I find it ironic then that some of the same people complaining that the city has reduced the affordable housing requirements, from 35 to 15 percent, are now complaining about this affordable housing project.

One of the authors of the ballot opposition argued that they do not support land dedications because they believe it will be abused.  They believe that each developer should be made to actually build their own low-income housing on-site.

The city could have done that.  They could have compelled this developer to build affordable housing that was integrated and to set aside 15 percent of the units as affordable.  But that would have come with a cost as well.

Instead of having 150 affordable housing units which this site has, it would have 60, as required by the city ordinance.

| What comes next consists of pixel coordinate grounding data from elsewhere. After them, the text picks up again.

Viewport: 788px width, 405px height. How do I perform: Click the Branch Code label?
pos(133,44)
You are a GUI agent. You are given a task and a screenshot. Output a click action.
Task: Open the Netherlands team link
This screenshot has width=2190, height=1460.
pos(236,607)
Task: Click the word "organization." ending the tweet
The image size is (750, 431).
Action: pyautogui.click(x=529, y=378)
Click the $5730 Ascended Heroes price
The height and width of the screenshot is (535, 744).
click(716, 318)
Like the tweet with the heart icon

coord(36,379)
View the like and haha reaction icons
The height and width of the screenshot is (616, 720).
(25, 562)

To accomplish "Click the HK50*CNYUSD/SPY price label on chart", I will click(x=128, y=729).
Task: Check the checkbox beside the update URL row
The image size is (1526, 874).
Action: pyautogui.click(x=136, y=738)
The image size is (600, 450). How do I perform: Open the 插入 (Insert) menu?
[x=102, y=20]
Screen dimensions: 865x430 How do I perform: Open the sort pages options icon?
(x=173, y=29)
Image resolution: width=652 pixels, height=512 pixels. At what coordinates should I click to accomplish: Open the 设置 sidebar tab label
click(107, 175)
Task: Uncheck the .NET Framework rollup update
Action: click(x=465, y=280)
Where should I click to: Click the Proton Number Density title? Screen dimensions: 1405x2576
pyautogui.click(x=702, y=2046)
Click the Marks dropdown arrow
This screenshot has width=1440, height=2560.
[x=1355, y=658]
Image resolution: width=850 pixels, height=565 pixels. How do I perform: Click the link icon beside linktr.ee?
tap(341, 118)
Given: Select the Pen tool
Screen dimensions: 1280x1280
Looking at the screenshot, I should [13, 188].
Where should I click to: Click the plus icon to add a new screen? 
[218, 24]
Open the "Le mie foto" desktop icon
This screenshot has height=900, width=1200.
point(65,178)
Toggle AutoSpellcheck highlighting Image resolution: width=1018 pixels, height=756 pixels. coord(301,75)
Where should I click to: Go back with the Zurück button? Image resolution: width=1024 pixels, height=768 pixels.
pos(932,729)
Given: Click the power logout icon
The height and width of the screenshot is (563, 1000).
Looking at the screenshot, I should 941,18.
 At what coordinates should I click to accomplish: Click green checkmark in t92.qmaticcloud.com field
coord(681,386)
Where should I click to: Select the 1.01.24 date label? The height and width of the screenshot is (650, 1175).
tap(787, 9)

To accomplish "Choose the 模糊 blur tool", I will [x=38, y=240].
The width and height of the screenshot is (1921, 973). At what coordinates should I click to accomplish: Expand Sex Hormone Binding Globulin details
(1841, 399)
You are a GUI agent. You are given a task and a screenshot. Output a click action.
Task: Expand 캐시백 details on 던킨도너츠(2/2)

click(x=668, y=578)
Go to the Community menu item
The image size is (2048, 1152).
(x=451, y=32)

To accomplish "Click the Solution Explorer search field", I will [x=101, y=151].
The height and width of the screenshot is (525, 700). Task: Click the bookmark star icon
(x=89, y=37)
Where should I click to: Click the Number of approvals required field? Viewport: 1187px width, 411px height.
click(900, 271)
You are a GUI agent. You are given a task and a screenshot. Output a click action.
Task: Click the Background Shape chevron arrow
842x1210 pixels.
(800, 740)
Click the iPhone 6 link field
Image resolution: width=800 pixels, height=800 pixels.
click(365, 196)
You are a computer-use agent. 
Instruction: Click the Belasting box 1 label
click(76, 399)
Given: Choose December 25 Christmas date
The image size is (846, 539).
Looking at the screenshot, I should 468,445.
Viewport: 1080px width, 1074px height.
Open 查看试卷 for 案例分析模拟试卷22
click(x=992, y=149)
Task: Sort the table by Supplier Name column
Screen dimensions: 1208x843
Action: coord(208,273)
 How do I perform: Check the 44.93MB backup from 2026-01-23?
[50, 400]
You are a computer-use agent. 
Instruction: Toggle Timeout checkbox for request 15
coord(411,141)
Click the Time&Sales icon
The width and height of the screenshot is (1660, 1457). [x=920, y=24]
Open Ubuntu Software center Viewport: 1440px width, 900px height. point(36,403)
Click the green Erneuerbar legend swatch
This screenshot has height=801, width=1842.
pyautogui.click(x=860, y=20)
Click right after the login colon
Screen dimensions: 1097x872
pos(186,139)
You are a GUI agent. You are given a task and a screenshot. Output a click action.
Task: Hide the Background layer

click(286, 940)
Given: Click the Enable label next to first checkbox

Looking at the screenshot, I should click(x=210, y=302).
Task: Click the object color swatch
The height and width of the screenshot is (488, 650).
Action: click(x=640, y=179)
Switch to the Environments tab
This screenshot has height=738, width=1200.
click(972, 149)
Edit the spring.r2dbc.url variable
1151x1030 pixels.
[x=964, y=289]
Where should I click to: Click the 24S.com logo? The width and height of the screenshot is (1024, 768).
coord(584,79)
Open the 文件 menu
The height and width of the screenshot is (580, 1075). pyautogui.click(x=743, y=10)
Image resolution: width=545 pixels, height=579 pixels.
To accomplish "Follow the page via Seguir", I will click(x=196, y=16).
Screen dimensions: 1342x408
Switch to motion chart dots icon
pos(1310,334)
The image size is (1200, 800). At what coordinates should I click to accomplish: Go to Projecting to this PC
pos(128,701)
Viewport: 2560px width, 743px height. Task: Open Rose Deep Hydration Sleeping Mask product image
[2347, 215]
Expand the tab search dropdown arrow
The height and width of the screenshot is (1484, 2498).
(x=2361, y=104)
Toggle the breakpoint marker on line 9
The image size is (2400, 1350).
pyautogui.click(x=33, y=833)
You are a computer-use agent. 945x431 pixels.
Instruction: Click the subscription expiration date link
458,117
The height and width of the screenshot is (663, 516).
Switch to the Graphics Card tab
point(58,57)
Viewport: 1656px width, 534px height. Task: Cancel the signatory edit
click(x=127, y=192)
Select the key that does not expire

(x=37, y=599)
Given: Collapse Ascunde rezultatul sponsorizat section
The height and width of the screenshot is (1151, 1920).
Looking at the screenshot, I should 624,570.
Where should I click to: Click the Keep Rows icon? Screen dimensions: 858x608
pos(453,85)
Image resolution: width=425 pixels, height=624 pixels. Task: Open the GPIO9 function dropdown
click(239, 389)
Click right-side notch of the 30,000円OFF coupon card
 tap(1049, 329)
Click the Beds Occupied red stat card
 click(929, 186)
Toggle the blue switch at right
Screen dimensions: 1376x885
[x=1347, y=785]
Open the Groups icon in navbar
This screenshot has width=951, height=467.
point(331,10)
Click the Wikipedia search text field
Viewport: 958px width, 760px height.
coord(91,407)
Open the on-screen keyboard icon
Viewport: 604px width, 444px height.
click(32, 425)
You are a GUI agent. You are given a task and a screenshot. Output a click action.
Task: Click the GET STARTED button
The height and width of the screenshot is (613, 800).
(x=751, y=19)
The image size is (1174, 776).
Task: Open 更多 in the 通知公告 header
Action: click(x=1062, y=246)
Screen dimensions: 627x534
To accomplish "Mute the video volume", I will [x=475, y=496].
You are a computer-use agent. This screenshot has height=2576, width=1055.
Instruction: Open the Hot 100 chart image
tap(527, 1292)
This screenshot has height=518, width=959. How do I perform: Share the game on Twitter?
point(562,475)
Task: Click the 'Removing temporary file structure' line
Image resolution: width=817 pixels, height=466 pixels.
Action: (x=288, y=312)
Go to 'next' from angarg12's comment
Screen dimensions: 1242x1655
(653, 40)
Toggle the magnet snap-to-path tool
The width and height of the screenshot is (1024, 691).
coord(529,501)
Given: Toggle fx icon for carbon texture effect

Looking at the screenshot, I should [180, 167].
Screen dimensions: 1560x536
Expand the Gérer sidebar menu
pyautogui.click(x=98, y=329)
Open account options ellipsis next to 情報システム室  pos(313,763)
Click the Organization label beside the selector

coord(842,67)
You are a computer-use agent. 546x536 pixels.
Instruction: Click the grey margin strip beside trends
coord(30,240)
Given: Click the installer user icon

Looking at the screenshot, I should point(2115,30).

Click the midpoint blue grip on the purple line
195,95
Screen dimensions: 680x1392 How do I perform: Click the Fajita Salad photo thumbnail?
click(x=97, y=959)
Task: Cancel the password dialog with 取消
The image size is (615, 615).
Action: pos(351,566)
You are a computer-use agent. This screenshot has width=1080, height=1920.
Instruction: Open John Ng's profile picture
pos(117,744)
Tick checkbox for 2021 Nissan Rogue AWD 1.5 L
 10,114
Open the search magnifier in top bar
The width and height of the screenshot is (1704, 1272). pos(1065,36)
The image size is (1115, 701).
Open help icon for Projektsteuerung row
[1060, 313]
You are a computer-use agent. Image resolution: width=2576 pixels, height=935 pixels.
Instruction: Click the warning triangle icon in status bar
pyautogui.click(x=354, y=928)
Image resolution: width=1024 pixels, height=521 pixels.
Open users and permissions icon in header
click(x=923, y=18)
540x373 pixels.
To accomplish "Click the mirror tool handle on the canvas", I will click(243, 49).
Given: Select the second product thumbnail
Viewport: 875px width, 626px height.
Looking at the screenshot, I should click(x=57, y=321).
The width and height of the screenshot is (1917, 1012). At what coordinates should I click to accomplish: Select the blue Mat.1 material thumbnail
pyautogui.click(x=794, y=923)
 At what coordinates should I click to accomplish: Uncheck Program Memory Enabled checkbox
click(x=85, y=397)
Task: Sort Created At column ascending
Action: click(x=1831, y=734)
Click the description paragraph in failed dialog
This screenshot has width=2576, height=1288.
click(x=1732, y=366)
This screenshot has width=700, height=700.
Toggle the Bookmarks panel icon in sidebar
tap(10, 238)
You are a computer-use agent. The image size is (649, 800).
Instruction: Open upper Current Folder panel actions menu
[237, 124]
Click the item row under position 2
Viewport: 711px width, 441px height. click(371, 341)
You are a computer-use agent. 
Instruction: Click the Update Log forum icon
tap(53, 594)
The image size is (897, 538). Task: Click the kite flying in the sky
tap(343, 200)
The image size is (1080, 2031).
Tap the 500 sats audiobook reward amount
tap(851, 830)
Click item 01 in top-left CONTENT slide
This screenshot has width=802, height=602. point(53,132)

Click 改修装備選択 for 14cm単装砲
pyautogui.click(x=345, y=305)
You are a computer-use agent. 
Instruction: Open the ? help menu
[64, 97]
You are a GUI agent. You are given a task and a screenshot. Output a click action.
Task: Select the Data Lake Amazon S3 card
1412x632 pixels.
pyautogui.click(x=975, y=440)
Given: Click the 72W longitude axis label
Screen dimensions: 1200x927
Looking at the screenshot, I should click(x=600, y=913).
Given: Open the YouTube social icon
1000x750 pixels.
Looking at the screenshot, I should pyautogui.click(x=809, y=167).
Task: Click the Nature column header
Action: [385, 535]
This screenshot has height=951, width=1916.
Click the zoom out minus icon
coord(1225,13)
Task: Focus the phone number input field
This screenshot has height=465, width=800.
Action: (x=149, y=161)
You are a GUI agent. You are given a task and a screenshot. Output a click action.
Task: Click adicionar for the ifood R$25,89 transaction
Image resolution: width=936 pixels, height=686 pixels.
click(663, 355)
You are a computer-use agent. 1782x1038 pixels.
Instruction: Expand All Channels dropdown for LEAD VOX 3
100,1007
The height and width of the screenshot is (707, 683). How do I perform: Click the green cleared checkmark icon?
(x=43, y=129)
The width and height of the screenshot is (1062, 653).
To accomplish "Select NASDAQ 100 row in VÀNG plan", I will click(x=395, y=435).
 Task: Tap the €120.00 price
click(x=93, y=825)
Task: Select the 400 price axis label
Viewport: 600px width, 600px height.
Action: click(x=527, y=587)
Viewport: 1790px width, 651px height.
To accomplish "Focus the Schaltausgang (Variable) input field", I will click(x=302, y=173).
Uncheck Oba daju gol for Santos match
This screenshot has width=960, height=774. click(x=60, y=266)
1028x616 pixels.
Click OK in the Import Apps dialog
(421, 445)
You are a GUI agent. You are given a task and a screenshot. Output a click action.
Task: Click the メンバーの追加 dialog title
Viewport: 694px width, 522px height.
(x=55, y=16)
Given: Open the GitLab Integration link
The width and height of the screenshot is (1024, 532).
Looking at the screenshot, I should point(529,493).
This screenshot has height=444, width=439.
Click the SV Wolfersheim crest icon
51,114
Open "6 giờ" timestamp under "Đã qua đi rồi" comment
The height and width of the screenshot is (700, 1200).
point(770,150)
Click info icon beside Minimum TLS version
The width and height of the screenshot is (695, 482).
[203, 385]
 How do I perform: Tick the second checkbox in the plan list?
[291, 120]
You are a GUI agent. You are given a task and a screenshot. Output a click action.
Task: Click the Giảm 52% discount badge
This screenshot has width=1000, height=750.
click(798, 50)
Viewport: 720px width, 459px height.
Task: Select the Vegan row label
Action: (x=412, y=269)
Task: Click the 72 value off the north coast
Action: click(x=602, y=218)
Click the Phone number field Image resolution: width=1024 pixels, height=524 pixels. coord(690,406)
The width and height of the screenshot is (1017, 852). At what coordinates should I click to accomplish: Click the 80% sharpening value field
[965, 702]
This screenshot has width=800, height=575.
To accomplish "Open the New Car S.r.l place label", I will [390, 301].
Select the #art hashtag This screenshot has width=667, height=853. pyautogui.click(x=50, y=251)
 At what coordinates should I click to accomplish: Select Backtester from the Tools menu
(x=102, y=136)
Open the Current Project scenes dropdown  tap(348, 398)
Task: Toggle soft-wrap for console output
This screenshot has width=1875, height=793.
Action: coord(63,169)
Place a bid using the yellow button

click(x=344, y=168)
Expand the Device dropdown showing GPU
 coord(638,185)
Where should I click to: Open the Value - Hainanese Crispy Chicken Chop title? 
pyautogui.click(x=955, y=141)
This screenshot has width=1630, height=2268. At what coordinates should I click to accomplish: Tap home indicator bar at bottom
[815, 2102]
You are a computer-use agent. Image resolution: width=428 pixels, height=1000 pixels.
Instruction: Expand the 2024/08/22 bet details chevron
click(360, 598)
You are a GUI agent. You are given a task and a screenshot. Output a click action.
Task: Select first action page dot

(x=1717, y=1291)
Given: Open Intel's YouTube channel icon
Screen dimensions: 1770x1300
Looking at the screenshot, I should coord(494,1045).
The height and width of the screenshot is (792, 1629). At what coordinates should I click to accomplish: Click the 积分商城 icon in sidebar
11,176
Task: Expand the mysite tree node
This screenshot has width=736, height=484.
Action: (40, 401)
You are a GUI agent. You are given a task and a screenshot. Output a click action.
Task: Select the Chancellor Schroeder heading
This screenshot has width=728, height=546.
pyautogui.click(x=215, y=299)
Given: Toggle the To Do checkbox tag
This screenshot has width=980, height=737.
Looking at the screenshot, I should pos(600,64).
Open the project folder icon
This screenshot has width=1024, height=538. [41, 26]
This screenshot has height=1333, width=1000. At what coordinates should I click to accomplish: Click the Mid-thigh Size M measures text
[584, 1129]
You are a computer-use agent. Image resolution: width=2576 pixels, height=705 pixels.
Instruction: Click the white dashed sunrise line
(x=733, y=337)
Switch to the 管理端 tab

There is a trade-off here.

Given the loss of RDA (Redevelopment Agency) money, affordable housing resources are scarce.  But if we are going to make the argument as the opponents of this project do, that we can’t guarantee the affordable housing can get built, and therefore we should require the owners to do it on-site and pay for it themselves, then what we are really arguing against is the concept of land dedication itself.  We are precluding probably the one way we can approach 35 percent affordability in a post-RDA world.

I think at the very least we ought to have the discussion over whether that is really what we want.  Clearly some of the opponents of this project are simply against land dedication.  But I think the broader community needs to understand the implications.

We also have to understand, there are not going to be many land dedication projects.  They require land to be set aside and that means, for the most part, only peripheral subdivisions are going to have land dedication sites.

This also means that pretty much only Measure R projects will have them.  Although Sterling Apartments is the exception, they set aside a separate parcel created for their 38-unit affordable apartment community, which will be developed by Mutual Housing California.

We can’t have it both ways.  If we want more affordable housing, there is a trade off in a post-RDA world.  We have external funding, and for the most part that requires land dedication to pull it off.  With land dedication, we are reliant on an affordable developer and funding to get the project built.

There should be enough safeguards to get it done, but the opponents are right about one thing – there is no guarantee.  There rarely is.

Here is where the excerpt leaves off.